The words were indignant, but her tone wasn’t. And she was looking at his mouth, not at his eyes.

“I had the idea from a print that my sister Betsy bought in London,” North said, keeping his voice serious.

“Who would have thought a future duke had a theatrical bone in his body?” The words were a retort, but her voice held such pure longing that he responded to it instantly. This time he kissed her gently and sweetly, waiting for her to open her mouth.

Which she did.

They kissed until his loins ached to arch toward her softness. His fingers trembling and his cock thicker and harder than it had ever been, he murmured, “May I kiss you in other places, Diana?”

She pulled back. Her eyes had darkened from moonshine to . . . to the color of gunmetal. Or a mouse, with fur the color of tarnished silver.

“What are you asking?”

“For more kisses.”

“Where, exactly?”

“Everywhere.” He edged closer, enough so that he could feel the warmth of her silky skin, and nudged her until she rolled on her back. He thanked her with a kiss. A raw, hungry, possessive kiss.

When he raised his head, she was looking at him in a dazed way. “As long as you understand that I’m never going to be your duchess.”

“So you’ve said.” He didn’t allow himself a scowl.

“No, I need you to acknowledge what I said, not simply repeat it.”

He groaned. “Diana Belgrave refuses to be a duchess. I know it, and so does most of England. She’d prefer to do menial labor, such as cleaning chamber pots, than allow me to buy her all the shoes her feet deserve.”

Her eyes softened and she laughed. “My feet don’t deserve fancy shoes.”

“Saffron-colored shoes are not good enough for you,” North murmured, one hand sliding under her head so he could cradle it. “Your toes should be in diamond-studded shoes and pearl-adorned slippers.”

He kissed her cheekbone, heading toward her chin, heading . . . down.

“I spent the last two days with the duchess,” Diana said with a little gasp. Her fingers curled in his hair. “His Grace came to find his wife every few hours. Sometimes just for a kiss, but often to ask her something about the estate.”

North murmured something. He was unbuttoning her nightdress and she wasn’t stopping him.

“Yesterday he made an absurd excuse and bore her away with him,” Diana whispered. “I think they went to his bedchamber. In the middle of the day!”

North raised his head. “I’m certain they did.”

“Most of England believes that you have seduced me,” Diana said. “From that point of view, you’re somewhat behind schedule, although my edict stands: I will not be your duchess.”

A moment of stunned silence followed. She was looking at him expectantly, a smile on her lips.

She meant it. The small part of his brain capable of logical thought registered utter determination. “I want you to be my wife,” North said. “I want to lure you away in the middle of the day.”

“I know . . . I mean, I know you used to want that,” she said. Her hands slipped from his hair. “I’m enormously fond of you, North. I am. But I don’t love you the way a wife ought to love her husband. Now that my mother is no longer in control of my life, I mean to marry for love, or not at all.”

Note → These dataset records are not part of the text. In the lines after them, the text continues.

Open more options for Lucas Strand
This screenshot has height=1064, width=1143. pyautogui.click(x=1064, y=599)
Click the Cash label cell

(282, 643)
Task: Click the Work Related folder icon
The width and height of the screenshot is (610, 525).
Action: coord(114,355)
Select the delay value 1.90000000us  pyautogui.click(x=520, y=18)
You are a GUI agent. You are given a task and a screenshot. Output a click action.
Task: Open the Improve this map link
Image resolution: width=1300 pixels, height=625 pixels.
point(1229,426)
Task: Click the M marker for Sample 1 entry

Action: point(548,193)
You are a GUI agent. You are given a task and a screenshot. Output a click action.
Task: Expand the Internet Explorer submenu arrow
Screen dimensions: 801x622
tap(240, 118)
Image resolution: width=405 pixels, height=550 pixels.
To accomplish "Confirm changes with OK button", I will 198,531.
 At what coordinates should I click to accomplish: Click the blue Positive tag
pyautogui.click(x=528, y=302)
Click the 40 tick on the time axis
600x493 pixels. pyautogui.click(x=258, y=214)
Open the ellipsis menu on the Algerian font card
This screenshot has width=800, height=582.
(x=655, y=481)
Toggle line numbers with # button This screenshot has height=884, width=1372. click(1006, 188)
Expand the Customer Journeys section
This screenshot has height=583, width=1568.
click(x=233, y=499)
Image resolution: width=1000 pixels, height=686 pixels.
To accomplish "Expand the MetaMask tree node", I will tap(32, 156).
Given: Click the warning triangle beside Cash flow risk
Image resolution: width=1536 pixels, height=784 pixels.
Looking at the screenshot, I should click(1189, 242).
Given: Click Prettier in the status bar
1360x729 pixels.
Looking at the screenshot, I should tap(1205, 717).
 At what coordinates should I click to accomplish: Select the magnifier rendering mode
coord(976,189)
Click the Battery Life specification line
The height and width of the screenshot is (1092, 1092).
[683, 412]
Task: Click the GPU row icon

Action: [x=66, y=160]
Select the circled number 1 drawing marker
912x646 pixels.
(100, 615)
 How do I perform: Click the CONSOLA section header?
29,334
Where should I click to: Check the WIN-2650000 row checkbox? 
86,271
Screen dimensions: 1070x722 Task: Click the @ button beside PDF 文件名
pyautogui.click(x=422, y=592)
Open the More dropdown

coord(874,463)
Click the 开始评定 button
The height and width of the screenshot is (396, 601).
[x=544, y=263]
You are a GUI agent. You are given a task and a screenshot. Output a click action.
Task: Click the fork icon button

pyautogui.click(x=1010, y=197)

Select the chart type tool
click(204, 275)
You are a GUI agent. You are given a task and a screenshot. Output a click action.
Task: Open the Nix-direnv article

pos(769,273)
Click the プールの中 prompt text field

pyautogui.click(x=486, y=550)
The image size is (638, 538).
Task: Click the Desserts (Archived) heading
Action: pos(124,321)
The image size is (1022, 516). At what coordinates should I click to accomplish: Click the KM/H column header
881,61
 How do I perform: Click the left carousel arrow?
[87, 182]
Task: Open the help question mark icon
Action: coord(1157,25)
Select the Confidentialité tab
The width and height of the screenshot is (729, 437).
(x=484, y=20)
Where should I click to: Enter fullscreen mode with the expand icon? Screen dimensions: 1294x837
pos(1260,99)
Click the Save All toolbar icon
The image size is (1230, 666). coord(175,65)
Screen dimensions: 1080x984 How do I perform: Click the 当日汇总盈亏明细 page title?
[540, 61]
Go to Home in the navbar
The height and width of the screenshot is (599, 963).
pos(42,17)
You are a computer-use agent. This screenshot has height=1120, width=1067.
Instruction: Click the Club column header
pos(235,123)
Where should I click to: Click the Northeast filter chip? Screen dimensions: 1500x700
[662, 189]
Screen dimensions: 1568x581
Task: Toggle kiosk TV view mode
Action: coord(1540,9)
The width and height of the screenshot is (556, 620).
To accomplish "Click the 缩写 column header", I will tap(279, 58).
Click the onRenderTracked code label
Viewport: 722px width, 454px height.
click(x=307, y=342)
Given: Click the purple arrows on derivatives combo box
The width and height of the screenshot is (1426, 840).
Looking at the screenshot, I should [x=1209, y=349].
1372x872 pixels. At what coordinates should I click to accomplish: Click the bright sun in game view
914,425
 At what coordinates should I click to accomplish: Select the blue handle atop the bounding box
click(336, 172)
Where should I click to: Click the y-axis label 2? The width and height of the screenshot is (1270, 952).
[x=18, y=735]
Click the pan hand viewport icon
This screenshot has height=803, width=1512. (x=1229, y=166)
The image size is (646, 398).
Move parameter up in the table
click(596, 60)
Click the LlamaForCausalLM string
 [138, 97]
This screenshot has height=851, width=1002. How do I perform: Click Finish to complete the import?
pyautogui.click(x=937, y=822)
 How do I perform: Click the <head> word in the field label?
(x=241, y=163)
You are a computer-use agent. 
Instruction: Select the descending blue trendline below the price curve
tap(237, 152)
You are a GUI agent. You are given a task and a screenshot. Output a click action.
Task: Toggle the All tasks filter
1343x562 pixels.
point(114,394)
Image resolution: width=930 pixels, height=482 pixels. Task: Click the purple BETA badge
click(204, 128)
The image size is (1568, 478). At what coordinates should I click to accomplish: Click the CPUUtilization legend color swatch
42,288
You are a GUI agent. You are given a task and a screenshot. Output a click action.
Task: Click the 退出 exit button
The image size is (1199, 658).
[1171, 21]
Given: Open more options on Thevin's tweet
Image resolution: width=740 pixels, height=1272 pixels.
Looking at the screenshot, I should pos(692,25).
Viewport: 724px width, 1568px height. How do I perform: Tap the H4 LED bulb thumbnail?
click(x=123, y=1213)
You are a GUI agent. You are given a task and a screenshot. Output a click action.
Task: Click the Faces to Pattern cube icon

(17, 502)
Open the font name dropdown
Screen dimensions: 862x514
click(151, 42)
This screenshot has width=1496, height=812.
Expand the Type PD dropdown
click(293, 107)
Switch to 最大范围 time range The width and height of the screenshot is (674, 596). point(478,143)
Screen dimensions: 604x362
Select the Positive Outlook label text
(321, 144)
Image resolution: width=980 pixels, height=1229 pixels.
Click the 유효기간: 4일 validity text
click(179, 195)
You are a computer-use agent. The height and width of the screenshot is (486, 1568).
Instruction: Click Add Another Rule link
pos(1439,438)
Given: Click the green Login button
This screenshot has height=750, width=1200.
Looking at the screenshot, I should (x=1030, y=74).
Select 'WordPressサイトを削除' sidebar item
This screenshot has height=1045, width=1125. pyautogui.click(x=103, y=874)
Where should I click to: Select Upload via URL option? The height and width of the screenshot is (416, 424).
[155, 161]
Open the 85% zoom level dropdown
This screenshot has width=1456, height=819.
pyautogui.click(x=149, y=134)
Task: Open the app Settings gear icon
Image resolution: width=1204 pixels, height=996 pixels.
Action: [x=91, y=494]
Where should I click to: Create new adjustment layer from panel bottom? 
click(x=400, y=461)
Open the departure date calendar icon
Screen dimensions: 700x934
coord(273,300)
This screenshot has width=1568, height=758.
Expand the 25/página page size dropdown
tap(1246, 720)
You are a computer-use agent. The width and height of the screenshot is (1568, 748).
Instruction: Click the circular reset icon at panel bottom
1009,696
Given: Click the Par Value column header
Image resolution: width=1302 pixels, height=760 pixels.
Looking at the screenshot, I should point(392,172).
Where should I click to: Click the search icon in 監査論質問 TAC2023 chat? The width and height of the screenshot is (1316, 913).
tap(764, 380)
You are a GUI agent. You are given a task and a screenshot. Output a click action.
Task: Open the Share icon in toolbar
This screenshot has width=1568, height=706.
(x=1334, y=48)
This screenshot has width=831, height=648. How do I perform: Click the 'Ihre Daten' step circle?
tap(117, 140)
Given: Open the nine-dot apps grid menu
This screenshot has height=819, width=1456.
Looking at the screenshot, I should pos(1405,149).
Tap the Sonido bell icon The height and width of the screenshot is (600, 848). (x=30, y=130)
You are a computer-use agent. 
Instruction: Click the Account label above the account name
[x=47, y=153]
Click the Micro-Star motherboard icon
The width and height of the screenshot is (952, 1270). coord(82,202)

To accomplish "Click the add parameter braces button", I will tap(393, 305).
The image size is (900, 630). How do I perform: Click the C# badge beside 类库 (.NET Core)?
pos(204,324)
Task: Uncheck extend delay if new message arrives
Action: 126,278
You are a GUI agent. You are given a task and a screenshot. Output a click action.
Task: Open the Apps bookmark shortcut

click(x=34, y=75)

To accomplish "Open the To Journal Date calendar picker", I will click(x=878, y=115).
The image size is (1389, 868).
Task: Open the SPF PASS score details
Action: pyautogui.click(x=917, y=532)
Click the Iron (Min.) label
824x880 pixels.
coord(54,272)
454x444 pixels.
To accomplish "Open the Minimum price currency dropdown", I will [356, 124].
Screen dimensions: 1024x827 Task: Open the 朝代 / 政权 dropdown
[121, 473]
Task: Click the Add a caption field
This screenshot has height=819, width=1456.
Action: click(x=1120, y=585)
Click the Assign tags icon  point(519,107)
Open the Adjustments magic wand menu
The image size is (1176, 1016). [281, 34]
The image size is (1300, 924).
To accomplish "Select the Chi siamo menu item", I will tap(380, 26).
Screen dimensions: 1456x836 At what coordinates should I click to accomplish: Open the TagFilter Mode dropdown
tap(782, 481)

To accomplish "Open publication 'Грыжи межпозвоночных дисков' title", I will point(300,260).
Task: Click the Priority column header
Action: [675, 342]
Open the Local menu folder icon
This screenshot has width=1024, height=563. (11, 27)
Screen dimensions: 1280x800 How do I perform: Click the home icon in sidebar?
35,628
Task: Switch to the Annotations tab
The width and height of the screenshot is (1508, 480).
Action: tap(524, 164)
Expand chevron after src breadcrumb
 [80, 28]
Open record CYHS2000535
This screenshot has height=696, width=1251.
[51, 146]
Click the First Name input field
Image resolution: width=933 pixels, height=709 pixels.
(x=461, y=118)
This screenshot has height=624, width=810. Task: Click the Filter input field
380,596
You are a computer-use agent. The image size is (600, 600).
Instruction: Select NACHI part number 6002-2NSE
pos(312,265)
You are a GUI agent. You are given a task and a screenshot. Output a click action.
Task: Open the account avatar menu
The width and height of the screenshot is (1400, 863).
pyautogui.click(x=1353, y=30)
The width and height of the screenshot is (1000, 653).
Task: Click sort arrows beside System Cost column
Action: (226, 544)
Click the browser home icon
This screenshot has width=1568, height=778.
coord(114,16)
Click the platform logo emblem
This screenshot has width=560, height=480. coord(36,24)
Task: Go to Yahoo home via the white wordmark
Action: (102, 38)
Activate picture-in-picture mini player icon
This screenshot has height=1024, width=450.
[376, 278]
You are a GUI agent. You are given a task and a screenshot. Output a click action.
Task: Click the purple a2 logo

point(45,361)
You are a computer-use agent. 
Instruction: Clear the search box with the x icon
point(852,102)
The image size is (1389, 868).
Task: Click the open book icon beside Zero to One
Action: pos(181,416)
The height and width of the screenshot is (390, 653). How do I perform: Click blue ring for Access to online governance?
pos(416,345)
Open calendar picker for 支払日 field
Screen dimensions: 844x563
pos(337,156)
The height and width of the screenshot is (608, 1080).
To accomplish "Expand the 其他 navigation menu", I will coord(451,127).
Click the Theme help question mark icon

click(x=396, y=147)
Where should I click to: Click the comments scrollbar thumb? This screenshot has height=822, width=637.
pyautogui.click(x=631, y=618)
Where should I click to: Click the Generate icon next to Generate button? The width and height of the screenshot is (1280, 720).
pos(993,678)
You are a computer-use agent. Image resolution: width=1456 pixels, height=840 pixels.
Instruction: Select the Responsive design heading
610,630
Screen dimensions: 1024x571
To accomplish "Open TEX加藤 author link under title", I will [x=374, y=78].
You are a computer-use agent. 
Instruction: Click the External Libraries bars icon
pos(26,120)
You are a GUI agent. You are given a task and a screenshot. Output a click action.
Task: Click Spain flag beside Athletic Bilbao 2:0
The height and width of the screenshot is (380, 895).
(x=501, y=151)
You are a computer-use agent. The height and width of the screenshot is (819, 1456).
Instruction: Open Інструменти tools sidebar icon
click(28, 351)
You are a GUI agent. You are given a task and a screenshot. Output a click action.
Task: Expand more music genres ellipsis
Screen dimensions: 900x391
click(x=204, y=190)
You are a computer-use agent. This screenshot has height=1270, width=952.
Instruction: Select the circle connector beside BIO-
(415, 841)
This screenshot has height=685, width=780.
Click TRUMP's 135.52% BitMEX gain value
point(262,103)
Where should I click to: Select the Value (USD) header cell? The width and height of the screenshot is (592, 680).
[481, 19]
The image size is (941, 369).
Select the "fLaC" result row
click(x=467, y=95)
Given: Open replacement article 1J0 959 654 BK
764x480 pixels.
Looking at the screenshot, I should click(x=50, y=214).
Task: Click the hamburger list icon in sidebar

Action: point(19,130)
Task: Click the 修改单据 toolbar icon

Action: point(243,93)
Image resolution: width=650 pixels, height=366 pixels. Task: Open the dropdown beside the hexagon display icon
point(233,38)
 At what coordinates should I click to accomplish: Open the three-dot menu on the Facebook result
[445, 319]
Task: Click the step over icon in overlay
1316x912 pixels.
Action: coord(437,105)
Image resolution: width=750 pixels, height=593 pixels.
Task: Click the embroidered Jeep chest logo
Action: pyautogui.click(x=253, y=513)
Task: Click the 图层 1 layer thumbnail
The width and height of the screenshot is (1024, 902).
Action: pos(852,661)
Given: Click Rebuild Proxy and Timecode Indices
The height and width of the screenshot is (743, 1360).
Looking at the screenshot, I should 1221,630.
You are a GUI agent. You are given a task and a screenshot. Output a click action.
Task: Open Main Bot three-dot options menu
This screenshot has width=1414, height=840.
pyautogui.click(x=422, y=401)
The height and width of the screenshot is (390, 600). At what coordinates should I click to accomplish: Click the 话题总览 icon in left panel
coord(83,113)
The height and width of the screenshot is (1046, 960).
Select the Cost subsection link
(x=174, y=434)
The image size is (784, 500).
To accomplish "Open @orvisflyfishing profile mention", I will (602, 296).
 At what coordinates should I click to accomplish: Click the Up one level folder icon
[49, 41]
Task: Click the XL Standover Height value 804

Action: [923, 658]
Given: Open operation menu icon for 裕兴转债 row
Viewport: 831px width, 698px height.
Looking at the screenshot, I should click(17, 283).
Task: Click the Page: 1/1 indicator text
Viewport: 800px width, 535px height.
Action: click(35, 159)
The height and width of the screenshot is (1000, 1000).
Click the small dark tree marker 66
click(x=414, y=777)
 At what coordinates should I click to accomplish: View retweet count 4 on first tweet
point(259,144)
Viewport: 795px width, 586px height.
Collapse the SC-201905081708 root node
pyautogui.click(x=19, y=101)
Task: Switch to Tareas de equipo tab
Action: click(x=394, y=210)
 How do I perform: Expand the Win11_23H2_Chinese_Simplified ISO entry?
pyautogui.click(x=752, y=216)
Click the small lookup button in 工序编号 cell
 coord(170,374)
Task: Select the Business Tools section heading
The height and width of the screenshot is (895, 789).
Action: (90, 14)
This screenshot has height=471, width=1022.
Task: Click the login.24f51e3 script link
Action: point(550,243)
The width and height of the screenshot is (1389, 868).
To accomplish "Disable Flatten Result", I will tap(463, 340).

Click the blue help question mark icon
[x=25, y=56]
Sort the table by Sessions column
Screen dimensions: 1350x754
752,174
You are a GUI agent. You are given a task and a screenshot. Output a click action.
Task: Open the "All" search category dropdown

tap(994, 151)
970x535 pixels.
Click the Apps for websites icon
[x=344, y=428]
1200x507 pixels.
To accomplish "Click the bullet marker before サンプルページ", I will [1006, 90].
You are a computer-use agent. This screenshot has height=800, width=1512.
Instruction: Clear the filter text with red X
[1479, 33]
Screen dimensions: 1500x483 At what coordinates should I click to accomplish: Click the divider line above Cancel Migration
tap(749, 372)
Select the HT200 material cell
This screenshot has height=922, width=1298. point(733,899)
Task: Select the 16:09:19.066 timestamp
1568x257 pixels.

Her eyes were bright, clear—entirely honest.

He felt it like a blow to the gut, the kind that felled a man. She wasn’t saying anything he didn’t already know.

Diana’s face was uncertain. He leaned forward and brushed her lips with his. He was thinking fast. She wanted to marry for love.

As he saw it, toast and honey was a way of saying, “I love you.” Making love was another way.

“You refuse to be a duchess,” he said softly.

She nodded, her eyes on his. “I would be terribly unhappy.” Her hand curved around his cheek. “If anyone could convince me, it would be you, dear friend.”

“You lost Rose and I lost Horatius,” he said, kissing her again. “So we are clinging to each other like shipwrecked sailors with one raft.”